--- BEGIN ---

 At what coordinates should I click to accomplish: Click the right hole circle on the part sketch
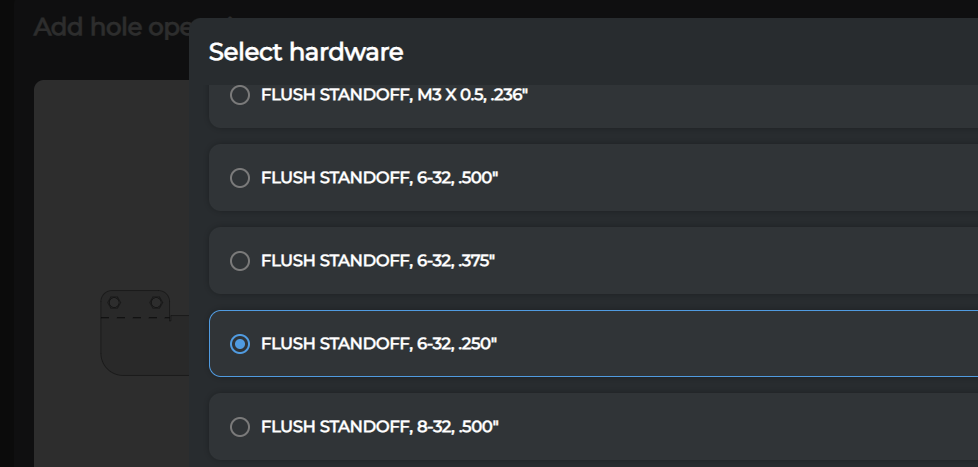156,302
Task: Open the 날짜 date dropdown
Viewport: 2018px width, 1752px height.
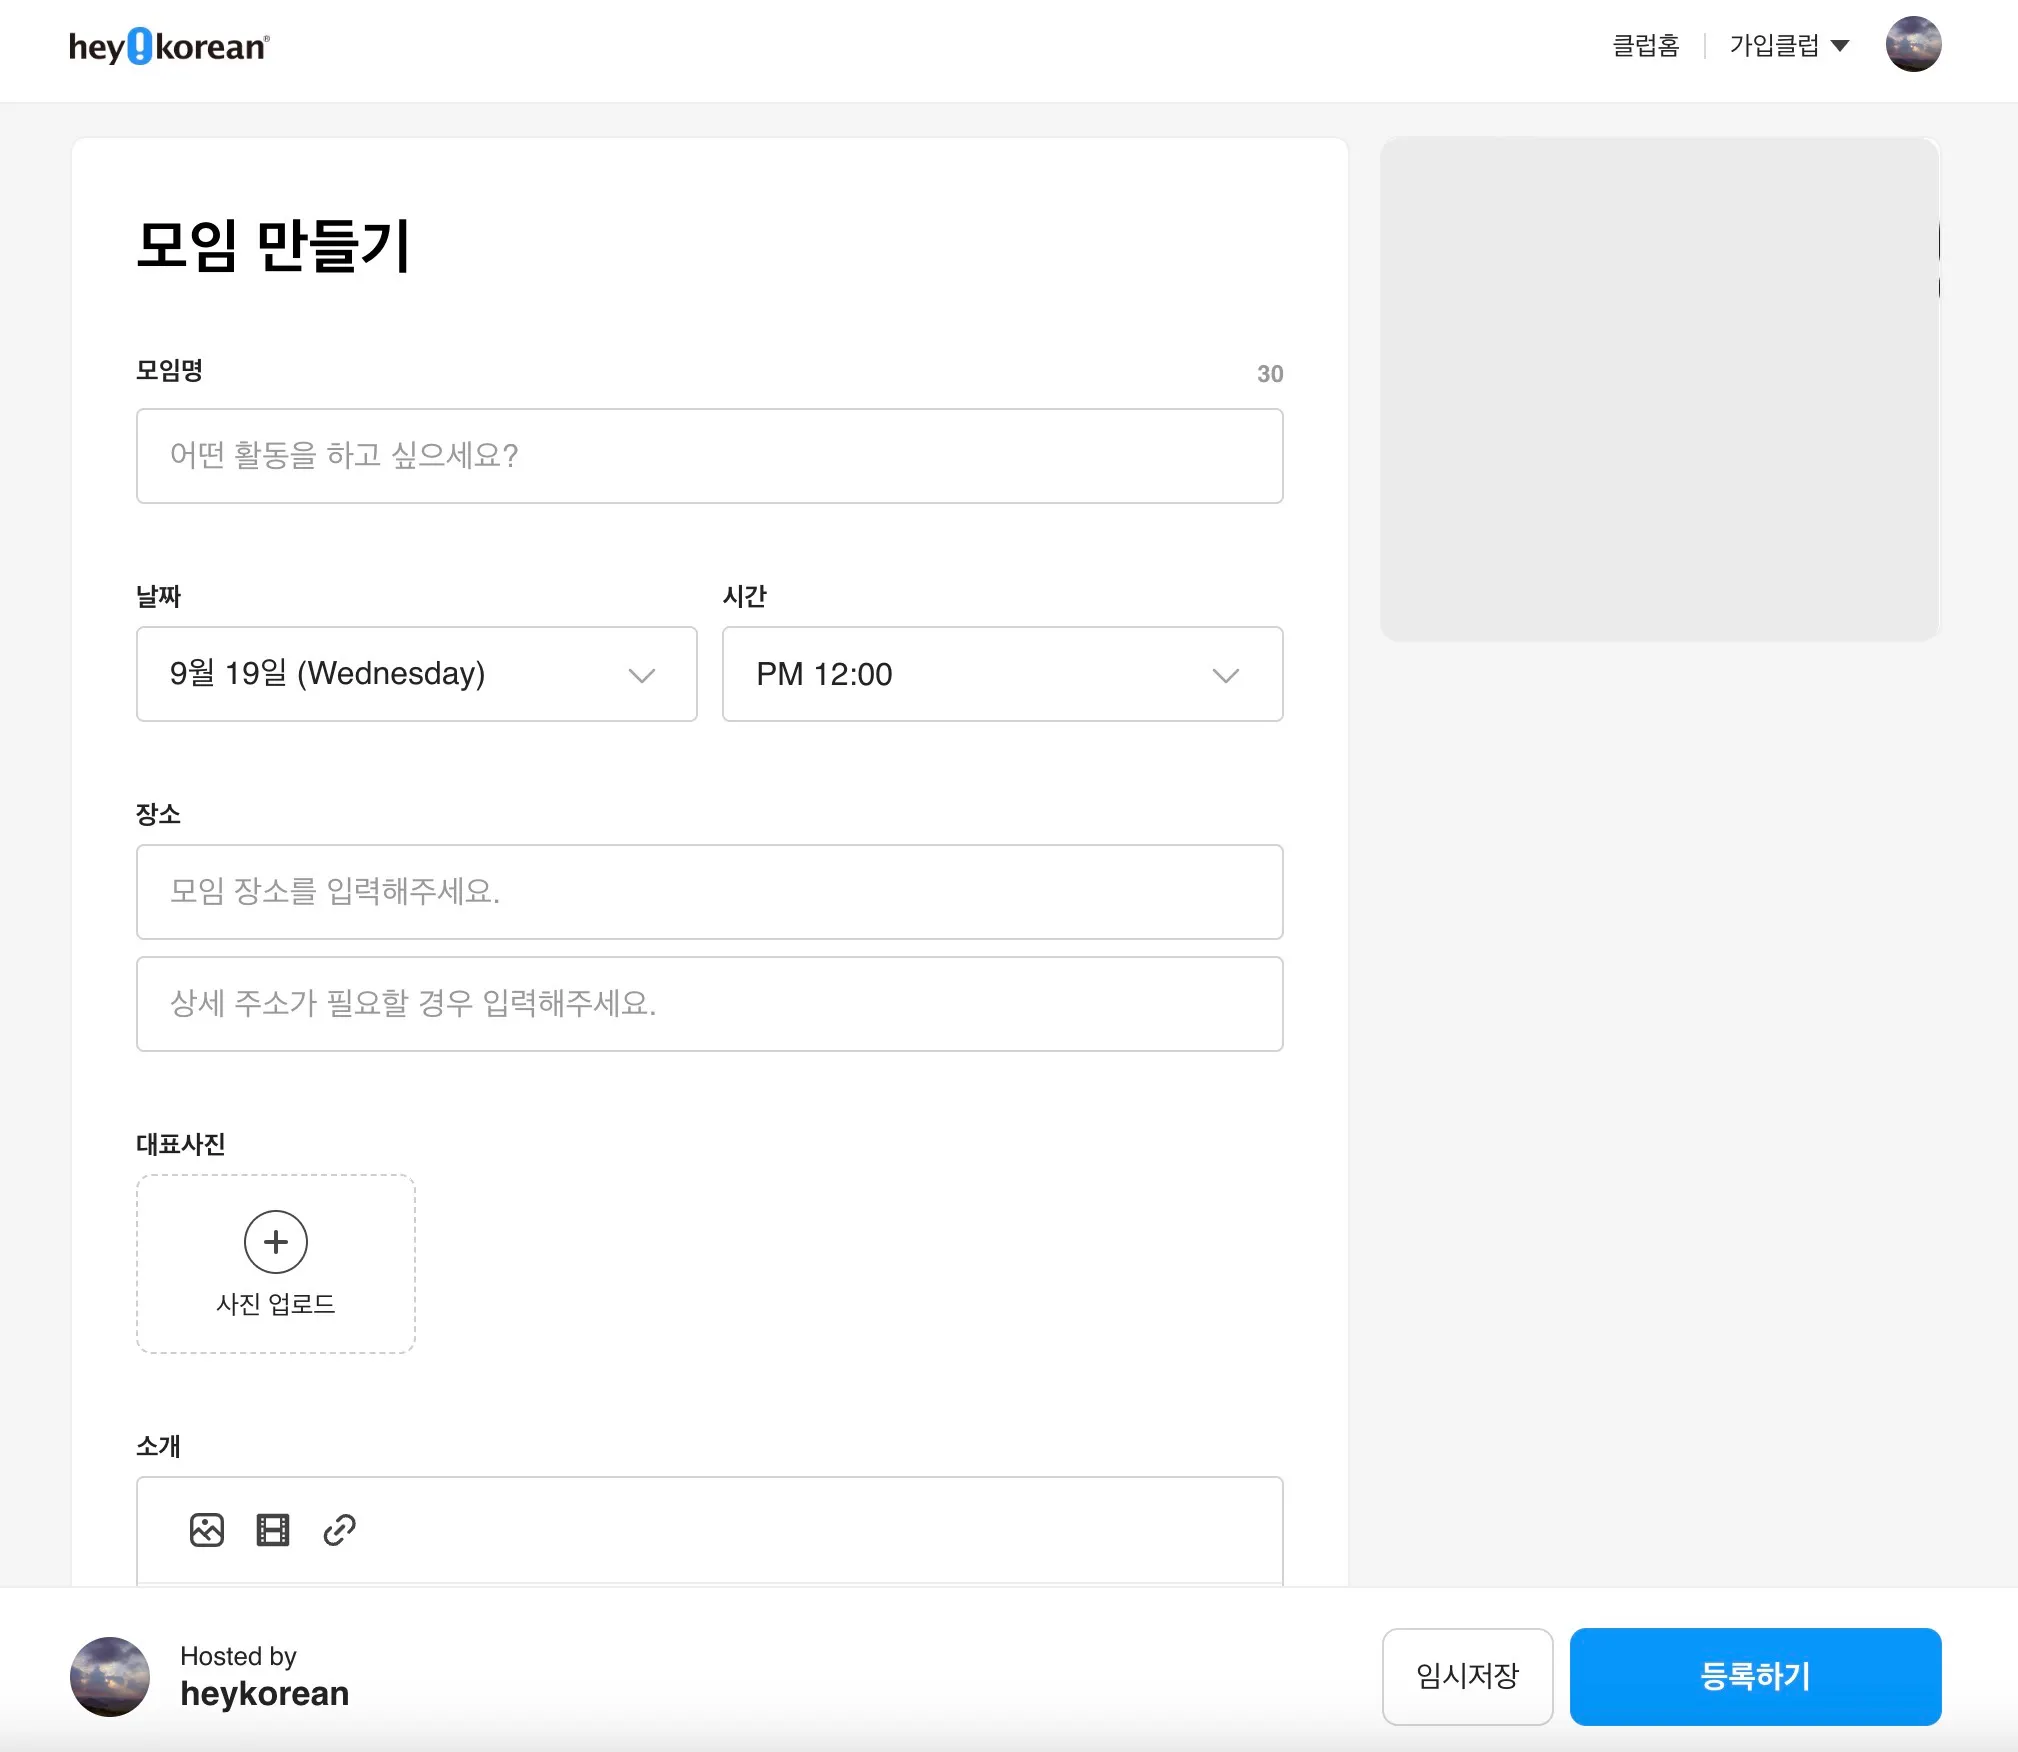Action: (416, 674)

--- END ---

§ **Challenge**:
Please print every line of the records above word for word, leaving out the pictures.

§ **Exercise response**:
 At what coordinates should I click to accomplish: Click the right hole circle on the part sketch
156,302
Task: Open the 날짜 date dropdown
Viewport: 2018px width, 1752px height.
Action: (416, 674)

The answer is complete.